Sometimes a movie experience is heightened when you imagine yourself in the year the film was released, especially with films that came out forty or fifty years ago. The reason I praised “Arrival” as much as I did was because it came out the same week as the recent U.S. election and it instilled hope and communication amongst all of mankind in a time when that is what audiences needed to hear.
This film, “Fantastic Voyage” might seem kind of drab and ludicrous by today’s standards, especially with that title, but think of what movie-goers were dealing with in 1966. Science fiction had already explored the vast reaches of space, the Cold War was at its height, while also being in the middle of the Vietnam War, we were still reeling from the assassination of John F. Kennedy and fight for rights among African Americans was still underway.
Audiences still had “2001: A Space Odyssey” to look forward to, but there hadn’t been many sci-fi spectacles for some time.

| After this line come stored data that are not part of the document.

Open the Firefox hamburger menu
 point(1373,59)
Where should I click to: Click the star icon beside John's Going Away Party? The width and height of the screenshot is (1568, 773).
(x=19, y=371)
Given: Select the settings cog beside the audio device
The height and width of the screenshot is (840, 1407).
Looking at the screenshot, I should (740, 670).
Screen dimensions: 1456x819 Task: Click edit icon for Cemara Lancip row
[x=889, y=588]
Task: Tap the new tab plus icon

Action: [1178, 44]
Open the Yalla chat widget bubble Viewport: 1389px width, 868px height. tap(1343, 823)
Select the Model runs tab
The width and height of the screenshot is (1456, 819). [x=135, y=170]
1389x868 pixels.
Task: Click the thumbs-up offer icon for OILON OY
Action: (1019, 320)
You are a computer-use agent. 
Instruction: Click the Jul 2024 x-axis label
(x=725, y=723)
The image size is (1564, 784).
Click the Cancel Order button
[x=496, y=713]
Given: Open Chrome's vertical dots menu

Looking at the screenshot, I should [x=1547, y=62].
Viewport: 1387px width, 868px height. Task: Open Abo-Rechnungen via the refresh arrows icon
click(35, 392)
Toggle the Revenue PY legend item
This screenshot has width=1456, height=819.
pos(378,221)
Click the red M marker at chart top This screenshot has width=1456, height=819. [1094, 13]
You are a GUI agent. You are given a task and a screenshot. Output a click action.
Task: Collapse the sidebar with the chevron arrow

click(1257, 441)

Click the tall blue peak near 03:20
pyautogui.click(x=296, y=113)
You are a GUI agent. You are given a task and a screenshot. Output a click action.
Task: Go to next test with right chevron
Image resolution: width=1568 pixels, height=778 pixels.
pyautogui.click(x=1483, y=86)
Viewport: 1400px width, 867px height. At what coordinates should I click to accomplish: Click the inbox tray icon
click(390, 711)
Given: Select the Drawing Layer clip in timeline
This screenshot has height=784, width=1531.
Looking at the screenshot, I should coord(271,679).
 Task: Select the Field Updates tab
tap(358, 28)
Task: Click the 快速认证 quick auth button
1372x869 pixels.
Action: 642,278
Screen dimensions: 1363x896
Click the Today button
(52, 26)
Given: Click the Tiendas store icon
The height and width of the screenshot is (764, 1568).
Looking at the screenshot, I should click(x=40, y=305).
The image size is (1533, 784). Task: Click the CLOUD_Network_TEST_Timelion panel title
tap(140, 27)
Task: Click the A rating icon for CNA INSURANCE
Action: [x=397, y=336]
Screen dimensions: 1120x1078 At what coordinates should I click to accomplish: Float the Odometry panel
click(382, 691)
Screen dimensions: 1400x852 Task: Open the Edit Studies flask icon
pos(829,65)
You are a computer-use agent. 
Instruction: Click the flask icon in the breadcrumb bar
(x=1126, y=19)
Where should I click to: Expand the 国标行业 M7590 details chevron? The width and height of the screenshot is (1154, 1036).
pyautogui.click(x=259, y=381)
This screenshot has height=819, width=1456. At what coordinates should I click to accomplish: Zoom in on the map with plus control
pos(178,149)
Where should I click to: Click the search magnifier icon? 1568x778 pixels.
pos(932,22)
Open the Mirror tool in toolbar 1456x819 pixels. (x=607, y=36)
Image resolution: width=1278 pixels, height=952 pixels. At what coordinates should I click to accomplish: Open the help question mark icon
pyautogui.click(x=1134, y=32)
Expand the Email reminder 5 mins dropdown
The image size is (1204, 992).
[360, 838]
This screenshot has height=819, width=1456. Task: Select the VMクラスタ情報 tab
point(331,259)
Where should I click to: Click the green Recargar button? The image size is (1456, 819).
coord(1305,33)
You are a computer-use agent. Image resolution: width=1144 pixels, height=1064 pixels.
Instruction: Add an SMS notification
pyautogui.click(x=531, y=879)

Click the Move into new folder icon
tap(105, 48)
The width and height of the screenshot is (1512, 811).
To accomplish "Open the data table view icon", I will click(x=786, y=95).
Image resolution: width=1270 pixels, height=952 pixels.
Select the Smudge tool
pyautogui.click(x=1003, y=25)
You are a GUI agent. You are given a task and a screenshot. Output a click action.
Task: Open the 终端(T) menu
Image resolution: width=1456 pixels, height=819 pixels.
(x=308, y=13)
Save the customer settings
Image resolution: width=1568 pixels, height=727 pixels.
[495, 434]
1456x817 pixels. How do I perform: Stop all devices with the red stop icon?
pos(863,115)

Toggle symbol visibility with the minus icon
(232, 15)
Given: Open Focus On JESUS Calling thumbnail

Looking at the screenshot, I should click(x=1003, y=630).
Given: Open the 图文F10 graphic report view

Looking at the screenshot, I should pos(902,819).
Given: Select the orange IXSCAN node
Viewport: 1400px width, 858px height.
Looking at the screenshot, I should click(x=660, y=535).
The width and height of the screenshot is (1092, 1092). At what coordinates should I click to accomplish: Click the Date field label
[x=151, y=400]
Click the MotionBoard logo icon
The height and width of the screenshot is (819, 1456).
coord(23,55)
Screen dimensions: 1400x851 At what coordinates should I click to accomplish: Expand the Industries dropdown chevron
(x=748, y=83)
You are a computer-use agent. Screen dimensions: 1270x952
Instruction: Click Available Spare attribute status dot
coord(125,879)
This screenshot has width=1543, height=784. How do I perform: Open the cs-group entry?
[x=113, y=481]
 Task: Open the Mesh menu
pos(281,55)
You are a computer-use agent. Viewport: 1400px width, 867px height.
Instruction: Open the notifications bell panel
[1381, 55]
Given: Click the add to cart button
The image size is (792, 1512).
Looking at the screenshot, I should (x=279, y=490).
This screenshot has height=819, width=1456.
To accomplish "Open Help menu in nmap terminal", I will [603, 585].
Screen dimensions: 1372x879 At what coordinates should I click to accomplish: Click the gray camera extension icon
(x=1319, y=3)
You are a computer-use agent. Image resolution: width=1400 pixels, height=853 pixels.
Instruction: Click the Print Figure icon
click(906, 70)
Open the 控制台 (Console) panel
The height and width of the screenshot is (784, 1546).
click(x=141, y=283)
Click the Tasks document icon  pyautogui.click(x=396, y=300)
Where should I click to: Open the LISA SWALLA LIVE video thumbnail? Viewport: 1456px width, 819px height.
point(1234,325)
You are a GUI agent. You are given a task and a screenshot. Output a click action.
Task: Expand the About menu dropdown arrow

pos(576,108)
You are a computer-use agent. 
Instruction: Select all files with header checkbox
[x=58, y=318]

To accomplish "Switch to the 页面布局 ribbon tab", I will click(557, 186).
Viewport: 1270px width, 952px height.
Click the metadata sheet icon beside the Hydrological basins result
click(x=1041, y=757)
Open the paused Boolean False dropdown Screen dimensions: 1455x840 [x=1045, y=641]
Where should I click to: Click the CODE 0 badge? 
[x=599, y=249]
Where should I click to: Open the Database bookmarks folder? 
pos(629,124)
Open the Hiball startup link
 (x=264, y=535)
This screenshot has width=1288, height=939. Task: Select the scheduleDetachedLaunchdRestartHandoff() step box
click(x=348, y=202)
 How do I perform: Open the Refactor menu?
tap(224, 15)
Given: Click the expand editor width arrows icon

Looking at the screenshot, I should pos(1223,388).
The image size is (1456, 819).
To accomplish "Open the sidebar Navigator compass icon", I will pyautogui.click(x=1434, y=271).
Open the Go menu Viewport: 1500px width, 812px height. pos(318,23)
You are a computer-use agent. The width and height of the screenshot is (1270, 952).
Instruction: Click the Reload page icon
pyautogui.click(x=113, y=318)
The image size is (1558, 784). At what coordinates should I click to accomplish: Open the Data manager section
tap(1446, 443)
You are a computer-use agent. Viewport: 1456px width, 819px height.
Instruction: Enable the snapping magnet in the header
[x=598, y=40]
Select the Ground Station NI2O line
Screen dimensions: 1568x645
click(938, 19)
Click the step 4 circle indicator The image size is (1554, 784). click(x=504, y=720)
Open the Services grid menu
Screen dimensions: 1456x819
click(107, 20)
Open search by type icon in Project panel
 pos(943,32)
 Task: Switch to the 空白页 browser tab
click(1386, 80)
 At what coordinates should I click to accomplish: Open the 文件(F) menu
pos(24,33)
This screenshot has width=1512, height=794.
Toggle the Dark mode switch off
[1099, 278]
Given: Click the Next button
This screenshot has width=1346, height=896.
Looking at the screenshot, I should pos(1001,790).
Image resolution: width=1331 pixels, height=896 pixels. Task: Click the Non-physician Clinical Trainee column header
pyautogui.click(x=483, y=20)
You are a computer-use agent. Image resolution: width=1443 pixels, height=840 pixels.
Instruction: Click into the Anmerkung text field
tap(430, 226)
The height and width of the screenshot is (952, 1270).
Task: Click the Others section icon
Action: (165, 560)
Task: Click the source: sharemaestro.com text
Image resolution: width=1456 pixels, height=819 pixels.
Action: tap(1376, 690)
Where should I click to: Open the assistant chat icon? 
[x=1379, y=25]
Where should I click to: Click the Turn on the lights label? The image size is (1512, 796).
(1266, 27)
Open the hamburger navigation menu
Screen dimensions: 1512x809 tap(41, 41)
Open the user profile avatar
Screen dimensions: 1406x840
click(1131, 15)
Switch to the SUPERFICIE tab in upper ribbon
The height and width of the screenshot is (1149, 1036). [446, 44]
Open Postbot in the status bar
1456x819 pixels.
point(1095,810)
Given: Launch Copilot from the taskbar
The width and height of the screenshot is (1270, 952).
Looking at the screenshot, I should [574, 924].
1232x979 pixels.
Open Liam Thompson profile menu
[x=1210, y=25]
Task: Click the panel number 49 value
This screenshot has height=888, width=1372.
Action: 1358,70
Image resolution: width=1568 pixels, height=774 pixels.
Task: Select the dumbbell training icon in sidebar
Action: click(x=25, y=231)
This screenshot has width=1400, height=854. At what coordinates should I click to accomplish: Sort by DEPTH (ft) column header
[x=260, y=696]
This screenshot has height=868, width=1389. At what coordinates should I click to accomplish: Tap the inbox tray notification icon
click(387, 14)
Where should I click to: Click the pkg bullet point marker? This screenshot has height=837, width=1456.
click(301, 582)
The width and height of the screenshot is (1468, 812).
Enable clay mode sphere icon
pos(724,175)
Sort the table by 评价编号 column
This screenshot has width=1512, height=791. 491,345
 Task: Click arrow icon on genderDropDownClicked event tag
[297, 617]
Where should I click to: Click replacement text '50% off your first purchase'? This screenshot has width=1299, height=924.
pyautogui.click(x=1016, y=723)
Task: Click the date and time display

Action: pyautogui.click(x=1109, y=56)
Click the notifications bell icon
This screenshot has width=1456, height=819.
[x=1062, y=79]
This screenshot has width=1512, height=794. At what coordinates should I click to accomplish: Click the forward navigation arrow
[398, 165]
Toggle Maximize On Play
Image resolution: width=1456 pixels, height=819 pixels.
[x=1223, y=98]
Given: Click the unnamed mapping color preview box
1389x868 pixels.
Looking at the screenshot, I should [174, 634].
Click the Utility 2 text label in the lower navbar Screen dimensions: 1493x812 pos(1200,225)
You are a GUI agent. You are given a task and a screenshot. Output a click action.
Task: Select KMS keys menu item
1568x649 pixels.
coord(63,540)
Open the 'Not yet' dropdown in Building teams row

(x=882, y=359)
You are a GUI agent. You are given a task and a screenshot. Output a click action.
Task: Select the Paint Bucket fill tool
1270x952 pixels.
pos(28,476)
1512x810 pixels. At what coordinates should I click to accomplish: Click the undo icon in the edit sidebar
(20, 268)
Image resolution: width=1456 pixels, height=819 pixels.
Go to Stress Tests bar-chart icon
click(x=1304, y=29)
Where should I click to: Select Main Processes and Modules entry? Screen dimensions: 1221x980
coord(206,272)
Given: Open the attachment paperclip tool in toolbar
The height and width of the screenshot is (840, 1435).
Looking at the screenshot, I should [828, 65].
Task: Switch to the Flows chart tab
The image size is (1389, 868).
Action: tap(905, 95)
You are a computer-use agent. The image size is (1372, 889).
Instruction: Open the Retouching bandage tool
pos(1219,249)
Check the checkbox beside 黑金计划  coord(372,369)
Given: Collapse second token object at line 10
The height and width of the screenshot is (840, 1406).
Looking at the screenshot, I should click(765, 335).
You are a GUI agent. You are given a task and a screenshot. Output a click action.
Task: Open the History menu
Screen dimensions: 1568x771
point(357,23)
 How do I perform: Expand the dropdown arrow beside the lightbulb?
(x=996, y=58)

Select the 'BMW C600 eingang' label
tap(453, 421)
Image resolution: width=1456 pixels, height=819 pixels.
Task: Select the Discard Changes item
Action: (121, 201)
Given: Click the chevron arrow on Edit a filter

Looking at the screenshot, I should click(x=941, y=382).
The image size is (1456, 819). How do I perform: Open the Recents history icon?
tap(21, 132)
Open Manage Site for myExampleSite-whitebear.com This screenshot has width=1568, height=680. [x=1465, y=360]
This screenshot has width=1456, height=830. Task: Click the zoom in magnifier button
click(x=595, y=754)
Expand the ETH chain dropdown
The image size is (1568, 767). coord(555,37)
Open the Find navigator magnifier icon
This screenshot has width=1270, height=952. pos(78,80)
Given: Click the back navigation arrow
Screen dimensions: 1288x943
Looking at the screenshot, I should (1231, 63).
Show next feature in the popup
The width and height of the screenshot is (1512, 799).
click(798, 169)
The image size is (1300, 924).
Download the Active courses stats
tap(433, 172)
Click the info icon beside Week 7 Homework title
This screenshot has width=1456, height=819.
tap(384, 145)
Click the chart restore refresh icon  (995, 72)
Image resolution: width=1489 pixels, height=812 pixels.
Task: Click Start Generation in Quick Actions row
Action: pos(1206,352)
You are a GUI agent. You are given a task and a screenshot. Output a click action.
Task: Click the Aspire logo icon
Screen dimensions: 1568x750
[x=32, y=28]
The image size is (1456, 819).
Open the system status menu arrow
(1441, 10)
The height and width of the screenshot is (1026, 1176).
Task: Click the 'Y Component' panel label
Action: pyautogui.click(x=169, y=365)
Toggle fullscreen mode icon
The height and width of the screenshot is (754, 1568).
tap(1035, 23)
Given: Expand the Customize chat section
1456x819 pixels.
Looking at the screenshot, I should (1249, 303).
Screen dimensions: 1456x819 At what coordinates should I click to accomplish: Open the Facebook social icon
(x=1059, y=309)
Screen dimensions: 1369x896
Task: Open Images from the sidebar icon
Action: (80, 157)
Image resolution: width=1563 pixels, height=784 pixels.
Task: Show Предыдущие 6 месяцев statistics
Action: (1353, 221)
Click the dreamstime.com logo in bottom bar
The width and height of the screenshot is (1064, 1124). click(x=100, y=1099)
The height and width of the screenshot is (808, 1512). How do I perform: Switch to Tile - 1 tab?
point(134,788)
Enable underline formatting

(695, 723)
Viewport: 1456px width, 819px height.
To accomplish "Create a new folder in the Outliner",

Perhaps the concept of aliens and space exploration had grown tiresome. So instead of going to another galaxy, we would look inside ourselves and see the wonders that our own bodies have to offer.
“Fantastic Voyage” takes place in the far-off future of 1999, when a secret government organization that can shrink anyone and anything to microscopic size for an hour is in danger. One of their leading scientists had recently discovered the key to make the shrinking process last longer than an hour and was attacked by Soviets and put into a coma. The attack caused a blood clot to develop in his brain and it is impossible to remove without killing him. The organizations’ solution is to shrink a submarine with a knowledgable crew of doctors, inject it into the scientists blood and travel up to his brain and destroy the clot from the inside with a powerful laser.
This is one of those movies where you shouldn’t worry about the finer details, like why the shrinking process only lasts an hour, because there is a lot of fine work being done on what the human body looks like on the inside. The charm of “Fantastic Voyage” comes from imaginative landscapes of the blood stream, the heart, the lungs, ear drums and brain would operate on an active microscopic level and interacting with it. To see this vast black emptiness become populated with blood cells or the many cavities of the heart lay motionless as the submarine navigates its corridors is a colorful and personal journey that lives up to the title.
Imagine “The Forbidden Planet” except it all takes place inside the human body.
My only complaint with “Fantastic Voyage” is the mentality of certain crew members, in particular Dr. Michaels (Donald Pleasance), when if even the slightest thing goes awry he demands they leave and abandon the mission. Granted, Dr. Michaels may or may not have had alterior motives, but this happens at least three times during the journey. It makes you wonder why he was put in charge of the mission when he is so quick to give up on it so many times.
Overall, “Fantastic Voyage” is a delightfully charming piece of 1960s science fiction. Short on logic and a shallow story, the film easily makes up for it with a tour through the human body unlike anything before or since. There are also plenty of quiet moments where the characters contemplate the genius that goes into creating all life, so there’s something here for everyone.